In its sustainability disclosures, BlackRock states that it doesn’t practise “engagement” with companies. The term refers to the interaction between asset managers and companies in which they hold equity stakes through “green” funds, where the aim is to positively influence their ESG and climate policies. According to a report by the European Commission’s sustainable-finance platform, such engagement can have positive impacts on companies, and this should be measured and shared with clients. BlackRock has chosen a different path. According to its disclosures, it “does not directly engage with companies, focusing instead on the quality of ESG data (it is committed to engaging directly with data and index providers to ensure better analysis and stability of ESG metrics)”.

“This is not a good way to generate impact and offer a more decarbonised investment portfolio”, says Sustainable Finance Observatory’s Nicolas Koch. NGO ShareAction’s latest report reveals that BlackRock has reduced its support for ESG resolutions at shareholder meetings to almost zero percent, and its commitment to sustainability is not sufficient to be considered credible. “Therefore, for any impact-oriented retail investor who has purchased iShares ESG ETFs in the past or is considering purchasing them in the future, there is a clear recommendation: avoid these products and move toward funds that engage in credible dialogue with companies”, concludes Koch.
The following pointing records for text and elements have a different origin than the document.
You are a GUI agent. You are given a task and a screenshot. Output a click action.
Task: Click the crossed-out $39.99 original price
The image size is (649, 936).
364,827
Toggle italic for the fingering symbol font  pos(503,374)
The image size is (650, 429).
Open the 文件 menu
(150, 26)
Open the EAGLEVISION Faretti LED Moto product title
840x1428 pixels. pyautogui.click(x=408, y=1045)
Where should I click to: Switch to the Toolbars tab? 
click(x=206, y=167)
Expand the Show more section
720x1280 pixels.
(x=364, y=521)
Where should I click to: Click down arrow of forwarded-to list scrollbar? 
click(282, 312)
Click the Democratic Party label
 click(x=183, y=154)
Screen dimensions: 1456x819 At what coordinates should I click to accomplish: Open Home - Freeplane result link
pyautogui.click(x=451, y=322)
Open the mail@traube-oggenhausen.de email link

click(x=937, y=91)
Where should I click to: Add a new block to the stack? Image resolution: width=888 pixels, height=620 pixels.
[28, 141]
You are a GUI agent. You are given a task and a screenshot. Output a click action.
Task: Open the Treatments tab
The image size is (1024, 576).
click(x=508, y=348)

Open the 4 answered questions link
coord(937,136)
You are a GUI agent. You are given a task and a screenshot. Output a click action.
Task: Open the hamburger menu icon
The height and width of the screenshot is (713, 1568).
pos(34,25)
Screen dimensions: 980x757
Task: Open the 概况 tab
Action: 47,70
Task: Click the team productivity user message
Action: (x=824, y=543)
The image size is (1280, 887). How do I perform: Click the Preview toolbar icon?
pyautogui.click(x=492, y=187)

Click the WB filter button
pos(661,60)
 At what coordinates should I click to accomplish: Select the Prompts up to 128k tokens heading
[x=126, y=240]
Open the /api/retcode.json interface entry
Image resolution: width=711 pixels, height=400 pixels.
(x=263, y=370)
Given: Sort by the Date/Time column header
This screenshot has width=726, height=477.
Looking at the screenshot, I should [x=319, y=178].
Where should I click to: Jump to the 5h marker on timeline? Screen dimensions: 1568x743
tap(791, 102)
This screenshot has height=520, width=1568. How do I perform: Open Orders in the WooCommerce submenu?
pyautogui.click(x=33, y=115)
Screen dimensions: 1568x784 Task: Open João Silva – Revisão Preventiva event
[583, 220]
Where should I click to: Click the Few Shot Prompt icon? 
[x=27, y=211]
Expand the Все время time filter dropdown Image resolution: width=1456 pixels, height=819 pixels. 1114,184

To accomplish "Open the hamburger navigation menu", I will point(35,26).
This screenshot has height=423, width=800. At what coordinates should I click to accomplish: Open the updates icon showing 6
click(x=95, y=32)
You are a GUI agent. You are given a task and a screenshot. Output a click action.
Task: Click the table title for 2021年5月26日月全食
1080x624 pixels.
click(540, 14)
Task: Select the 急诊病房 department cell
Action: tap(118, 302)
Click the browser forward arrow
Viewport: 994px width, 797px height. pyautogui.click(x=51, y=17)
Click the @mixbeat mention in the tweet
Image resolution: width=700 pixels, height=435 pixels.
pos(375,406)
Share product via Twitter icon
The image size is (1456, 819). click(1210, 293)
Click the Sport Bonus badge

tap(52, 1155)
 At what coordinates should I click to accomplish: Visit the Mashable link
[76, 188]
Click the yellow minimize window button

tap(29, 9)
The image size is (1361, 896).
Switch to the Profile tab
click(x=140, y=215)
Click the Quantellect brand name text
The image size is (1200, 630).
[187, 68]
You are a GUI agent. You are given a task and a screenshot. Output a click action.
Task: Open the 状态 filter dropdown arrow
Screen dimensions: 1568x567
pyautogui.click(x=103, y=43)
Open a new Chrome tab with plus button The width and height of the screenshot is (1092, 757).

To date, none of the carbon majors, including those in which BlackRock’s green funds invest, appear to have energy-transition plans consistent with international climate goals


Robert Clarke, an expert at Client Earth, a nonprofit legal and environmental organisation, makes a similar point:

“There is a huge question mark over impact claims. This is another category of potential ‘transition-washing’. Many funds have been rebranded from ‘ESG’ or ‘sustainable’ to ‘transition funds’, highlighting a subset of them that focus on transition strategies. But the problem here is: what happens if a fund is labeled a transition fund but the investments are not consistent? An example of this, in our view, is continued investment in the expansion of fossil fuels, which is simply incompatible with the transition.”

To date, none of the carbon majors, including those in which BlackRock’s green funds invest, appear to have energy-transition plans consistent with international climate goals. In fact, many seem to have watered down their climate strategies over the past year, as reported in a Carbon Tracker report published in April 2025.

Specialists agree that engagement with companies and voting at shareholder meetings are the most effective mechanisms for ensuring that “sustainable” investments have an impact. A recent report by the Sustainable Finance Observatory shows that 51 percent of European investors want their investments to have an impact.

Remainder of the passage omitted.